**WHAT NEEDS TO BE DONE**: Could you return the listing below exactly, with every line intact?

**DATA TO PROCESS**:
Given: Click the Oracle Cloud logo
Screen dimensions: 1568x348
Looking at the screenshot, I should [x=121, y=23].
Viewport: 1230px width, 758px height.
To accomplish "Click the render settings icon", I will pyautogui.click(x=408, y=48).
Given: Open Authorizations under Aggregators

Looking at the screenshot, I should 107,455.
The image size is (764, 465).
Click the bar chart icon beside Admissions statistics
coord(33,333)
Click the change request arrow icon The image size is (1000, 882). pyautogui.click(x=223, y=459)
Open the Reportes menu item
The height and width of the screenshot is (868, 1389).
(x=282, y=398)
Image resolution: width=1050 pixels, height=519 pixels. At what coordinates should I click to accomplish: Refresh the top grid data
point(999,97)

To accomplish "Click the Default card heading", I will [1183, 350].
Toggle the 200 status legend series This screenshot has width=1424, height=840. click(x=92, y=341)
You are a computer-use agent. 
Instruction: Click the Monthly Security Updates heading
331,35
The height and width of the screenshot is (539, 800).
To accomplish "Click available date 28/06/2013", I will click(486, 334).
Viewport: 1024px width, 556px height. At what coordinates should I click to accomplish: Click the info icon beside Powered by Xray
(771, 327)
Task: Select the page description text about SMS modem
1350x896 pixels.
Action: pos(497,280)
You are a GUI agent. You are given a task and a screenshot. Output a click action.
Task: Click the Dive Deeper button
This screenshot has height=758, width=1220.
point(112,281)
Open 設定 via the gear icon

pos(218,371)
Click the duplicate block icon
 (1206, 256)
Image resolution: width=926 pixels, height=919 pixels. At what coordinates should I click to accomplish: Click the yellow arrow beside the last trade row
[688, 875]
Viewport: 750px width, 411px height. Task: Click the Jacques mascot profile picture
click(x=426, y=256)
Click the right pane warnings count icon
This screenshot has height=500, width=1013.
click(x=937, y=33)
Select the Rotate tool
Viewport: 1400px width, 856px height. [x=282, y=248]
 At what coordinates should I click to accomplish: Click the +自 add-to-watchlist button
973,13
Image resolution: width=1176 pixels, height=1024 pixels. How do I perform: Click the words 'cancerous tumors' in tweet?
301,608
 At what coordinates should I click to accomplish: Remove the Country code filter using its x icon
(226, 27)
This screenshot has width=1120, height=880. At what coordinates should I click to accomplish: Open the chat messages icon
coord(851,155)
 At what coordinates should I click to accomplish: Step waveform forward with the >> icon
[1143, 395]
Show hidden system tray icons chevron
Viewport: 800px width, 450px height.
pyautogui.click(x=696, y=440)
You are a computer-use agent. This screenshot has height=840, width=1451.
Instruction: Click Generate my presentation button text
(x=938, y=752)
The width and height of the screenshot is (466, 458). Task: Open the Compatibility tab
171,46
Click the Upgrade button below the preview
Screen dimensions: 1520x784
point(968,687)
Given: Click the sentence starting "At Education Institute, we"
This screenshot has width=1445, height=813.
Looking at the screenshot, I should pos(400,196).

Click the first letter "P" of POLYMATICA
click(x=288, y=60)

**SOLUTION TO THIS EXERCISE**:
Given: Click the Oracle Cloud logo
Screen dimensions: 1568x348
Looking at the screenshot, I should [x=121, y=23].
Viewport: 1230px width, 758px height.
To accomplish "Click the render settings icon", I will pyautogui.click(x=408, y=48).
Given: Open Authorizations under Aggregators

Looking at the screenshot, I should 107,455.
The image size is (764, 465).
Click the bar chart icon beside Admissions statistics
coord(33,333)
Click the change request arrow icon The image size is (1000, 882). pyautogui.click(x=223, y=459)
Open the Reportes menu item
The height and width of the screenshot is (868, 1389).
(x=282, y=398)
Image resolution: width=1050 pixels, height=519 pixels. At what coordinates should I click to accomplish: Refresh the top grid data
point(999,97)

To accomplish "Click the Default card heading", I will [1183, 350].
Toggle the 200 status legend series This screenshot has width=1424, height=840. click(x=92, y=341)
You are a computer-use agent. 
Instruction: Click the Monthly Security Updates heading
331,35
The height and width of the screenshot is (539, 800).
To accomplish "Click available date 28/06/2013", I will click(486, 334).
Viewport: 1024px width, 556px height. At what coordinates should I click to accomplish: Click the info icon beside Powered by Xray
(771, 327)
Task: Select the page description text about SMS modem
1350x896 pixels.
Action: pos(497,280)
You are a GUI agent. You are given a task and a screenshot. Output a click action.
Task: Click the Dive Deeper button
This screenshot has height=758, width=1220.
point(112,281)
Open 設定 via the gear icon

pos(218,371)
Click the duplicate block icon
 (1206, 256)
Image resolution: width=926 pixels, height=919 pixels. At what coordinates should I click to accomplish: Click the yellow arrow beside the last trade row
[688, 875]
Viewport: 750px width, 411px height. Task: Click the Jacques mascot profile picture
click(x=426, y=256)
Click the right pane warnings count icon
This screenshot has height=500, width=1013.
click(x=937, y=33)
Select the Rotate tool
Viewport: 1400px width, 856px height. [x=282, y=248]
 At what coordinates should I click to accomplish: Click the +自 add-to-watchlist button
973,13
Image resolution: width=1176 pixels, height=1024 pixels. How do I perform: Click the words 'cancerous tumors' in tweet?
301,608
 At what coordinates should I click to accomplish: Remove the Country code filter using its x icon
(226, 27)
This screenshot has width=1120, height=880. At what coordinates should I click to accomplish: Open the chat messages icon
coord(851,155)
 At what coordinates should I click to accomplish: Step waveform forward with the >> icon
[1143, 395]
Show hidden system tray icons chevron
Viewport: 800px width, 450px height.
pyautogui.click(x=696, y=440)
You are a computer-use agent. This screenshot has height=840, width=1451.
Instruction: Click Generate my presentation button text
(x=938, y=752)
The width and height of the screenshot is (466, 458). Task: Open the Compatibility tab
171,46
Click the Upgrade button below the preview
Screen dimensions: 1520x784
point(968,687)
Given: Click the sentence starting "At Education Institute, we"
This screenshot has width=1445, height=813.
Looking at the screenshot, I should pos(400,196).

Click the first letter "P" of POLYMATICA
click(x=288, y=60)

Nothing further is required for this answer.